» Exercise aim
Could you write out the opening lines of the data, word for word, stopping after the line that contains "Given: Click the Rol input field"?

[Stored data]
Start of Block

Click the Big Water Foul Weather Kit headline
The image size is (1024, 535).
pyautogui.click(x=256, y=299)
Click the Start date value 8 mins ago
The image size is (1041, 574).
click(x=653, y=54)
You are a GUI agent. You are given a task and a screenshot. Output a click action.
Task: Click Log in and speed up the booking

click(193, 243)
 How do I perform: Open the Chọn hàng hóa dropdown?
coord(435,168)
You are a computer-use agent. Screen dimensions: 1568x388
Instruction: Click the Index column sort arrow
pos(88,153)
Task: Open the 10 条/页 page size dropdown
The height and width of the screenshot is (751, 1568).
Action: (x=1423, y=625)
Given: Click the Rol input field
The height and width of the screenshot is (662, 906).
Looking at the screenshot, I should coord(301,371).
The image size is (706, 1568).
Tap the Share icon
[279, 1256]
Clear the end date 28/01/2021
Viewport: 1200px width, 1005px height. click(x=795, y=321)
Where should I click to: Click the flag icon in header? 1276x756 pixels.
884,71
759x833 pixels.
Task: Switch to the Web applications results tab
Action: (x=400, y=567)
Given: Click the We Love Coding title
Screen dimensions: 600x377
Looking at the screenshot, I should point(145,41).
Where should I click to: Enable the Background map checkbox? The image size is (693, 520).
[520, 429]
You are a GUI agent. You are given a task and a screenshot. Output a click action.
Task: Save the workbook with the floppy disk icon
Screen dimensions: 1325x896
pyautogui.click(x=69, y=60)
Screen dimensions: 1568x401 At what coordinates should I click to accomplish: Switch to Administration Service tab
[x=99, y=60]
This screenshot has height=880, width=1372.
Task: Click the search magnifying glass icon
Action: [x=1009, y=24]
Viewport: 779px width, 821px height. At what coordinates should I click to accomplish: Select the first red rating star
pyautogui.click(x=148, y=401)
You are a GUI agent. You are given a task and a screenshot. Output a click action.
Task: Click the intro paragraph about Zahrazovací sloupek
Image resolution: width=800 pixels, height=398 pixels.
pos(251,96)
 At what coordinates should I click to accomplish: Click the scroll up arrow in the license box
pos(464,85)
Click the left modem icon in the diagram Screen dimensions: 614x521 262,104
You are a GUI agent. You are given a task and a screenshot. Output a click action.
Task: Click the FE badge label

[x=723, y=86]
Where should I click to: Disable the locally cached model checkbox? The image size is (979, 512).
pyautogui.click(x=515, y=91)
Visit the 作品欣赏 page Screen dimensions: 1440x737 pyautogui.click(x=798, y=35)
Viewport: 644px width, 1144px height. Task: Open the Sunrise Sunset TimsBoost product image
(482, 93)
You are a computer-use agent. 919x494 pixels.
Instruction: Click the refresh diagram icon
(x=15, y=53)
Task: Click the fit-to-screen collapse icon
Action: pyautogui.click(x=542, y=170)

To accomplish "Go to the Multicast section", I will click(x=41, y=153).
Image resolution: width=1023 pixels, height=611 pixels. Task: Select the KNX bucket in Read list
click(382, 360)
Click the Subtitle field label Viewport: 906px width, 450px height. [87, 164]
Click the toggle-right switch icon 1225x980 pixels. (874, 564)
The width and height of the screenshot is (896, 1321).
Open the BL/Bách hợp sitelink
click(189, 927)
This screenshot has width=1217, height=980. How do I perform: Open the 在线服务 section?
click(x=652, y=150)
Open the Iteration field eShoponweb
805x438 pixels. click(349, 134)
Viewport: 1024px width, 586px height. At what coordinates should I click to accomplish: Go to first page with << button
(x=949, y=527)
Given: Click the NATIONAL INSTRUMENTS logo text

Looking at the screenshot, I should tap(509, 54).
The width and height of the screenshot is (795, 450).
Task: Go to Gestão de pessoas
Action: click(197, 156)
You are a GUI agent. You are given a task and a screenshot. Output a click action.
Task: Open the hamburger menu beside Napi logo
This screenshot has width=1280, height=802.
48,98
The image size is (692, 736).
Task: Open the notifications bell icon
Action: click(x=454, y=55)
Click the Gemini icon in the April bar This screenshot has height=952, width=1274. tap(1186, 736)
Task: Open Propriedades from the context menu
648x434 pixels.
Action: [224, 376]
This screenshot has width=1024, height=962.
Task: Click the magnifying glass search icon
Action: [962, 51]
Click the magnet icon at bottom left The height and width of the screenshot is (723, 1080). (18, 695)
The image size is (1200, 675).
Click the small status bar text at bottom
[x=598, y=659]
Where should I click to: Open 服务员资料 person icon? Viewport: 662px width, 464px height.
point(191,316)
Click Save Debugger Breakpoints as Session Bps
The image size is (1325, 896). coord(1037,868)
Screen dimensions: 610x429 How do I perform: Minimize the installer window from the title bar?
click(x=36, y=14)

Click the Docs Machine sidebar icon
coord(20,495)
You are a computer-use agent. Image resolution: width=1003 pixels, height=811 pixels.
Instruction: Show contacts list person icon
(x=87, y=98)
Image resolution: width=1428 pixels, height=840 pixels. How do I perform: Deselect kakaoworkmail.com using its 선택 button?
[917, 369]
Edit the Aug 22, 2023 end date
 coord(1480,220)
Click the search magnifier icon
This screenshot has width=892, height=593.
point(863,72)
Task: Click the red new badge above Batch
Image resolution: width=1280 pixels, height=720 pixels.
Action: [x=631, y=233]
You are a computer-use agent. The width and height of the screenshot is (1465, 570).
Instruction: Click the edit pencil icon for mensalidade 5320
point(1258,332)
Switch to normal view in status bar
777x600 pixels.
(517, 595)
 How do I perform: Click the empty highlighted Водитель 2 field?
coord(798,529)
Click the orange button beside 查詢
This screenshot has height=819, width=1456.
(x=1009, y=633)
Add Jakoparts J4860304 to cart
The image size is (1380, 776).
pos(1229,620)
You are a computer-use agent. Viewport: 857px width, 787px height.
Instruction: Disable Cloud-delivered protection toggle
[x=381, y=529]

End of Block

» Solution below
Click the Big Water Foul Weather Kit headline
The image size is (1024, 535).
pyautogui.click(x=256, y=299)
Click the Start date value 8 mins ago
The image size is (1041, 574).
click(x=653, y=54)
You are a GUI agent. You are given a task and a screenshot. Output a click action.
Task: Click Log in and speed up the booking

click(193, 243)
 How do I perform: Open the Chọn hàng hóa dropdown?
coord(435,168)
You are a computer-use agent. Screen dimensions: 1568x388
Instruction: Click the Index column sort arrow
pos(88,153)
Task: Open the 10 条/页 page size dropdown
The height and width of the screenshot is (751, 1568).
Action: (x=1423, y=625)
Given: Click the Rol input field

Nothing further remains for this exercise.